Pick out all lines of the entries that include the word "pyautogui" and copy them.
### MATERIAL PROVIDED
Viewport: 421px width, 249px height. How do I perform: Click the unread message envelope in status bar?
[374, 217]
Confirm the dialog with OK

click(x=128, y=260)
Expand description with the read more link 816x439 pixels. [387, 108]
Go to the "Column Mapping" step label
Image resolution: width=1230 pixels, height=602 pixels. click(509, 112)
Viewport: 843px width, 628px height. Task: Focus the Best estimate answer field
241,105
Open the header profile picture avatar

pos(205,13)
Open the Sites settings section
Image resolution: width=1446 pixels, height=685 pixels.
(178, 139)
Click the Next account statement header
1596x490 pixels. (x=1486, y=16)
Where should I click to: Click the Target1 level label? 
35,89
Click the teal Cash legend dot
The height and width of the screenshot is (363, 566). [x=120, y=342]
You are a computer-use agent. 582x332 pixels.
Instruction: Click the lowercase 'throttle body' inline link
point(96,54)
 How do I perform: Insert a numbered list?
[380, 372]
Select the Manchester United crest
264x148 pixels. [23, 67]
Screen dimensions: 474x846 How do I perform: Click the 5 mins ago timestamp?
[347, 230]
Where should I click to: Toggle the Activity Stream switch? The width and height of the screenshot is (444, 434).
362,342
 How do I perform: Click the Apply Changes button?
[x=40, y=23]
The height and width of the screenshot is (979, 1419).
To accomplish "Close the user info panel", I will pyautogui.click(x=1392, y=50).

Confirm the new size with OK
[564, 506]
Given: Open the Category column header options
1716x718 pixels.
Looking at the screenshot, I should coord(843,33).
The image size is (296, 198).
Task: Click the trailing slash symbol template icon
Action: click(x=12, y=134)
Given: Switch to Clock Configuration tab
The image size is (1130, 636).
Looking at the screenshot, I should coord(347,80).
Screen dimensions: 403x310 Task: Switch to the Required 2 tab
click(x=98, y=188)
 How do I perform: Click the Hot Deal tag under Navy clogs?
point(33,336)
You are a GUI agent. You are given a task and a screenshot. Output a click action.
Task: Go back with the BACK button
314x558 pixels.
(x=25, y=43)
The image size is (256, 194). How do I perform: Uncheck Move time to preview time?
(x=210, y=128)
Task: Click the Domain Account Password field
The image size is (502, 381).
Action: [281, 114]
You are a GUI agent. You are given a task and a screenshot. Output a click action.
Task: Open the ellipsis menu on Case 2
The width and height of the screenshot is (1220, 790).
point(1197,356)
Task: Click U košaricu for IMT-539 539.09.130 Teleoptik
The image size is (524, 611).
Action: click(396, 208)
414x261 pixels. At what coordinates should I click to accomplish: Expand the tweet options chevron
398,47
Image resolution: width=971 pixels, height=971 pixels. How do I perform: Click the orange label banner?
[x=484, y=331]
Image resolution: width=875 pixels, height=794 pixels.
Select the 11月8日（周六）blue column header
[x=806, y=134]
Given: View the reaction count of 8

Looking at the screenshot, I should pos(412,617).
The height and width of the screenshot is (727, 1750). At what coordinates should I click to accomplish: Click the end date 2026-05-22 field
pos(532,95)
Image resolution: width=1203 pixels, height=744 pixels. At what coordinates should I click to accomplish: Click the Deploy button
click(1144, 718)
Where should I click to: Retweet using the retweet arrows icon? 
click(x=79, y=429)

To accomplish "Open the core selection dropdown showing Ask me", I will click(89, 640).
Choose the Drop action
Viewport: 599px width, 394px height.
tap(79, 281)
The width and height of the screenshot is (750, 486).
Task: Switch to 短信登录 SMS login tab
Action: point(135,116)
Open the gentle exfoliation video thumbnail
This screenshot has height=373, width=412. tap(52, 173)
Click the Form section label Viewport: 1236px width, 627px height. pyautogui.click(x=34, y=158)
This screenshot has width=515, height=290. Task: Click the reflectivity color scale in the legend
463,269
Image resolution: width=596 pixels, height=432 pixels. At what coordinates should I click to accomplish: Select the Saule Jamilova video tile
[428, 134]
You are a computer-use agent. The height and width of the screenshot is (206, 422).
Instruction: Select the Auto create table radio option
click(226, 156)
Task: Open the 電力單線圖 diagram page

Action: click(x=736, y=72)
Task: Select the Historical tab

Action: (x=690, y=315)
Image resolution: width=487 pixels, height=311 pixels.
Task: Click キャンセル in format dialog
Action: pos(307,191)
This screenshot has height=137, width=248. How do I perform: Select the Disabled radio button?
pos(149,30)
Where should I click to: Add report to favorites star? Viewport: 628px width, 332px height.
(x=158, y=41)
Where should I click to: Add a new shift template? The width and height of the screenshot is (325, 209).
######
• ANSWER SECTION:
To accomplish "Close the user info panel", I will pyautogui.click(x=1392, y=50).
Click the Form section label Viewport: 1236px width, 627px height. pyautogui.click(x=34, y=158)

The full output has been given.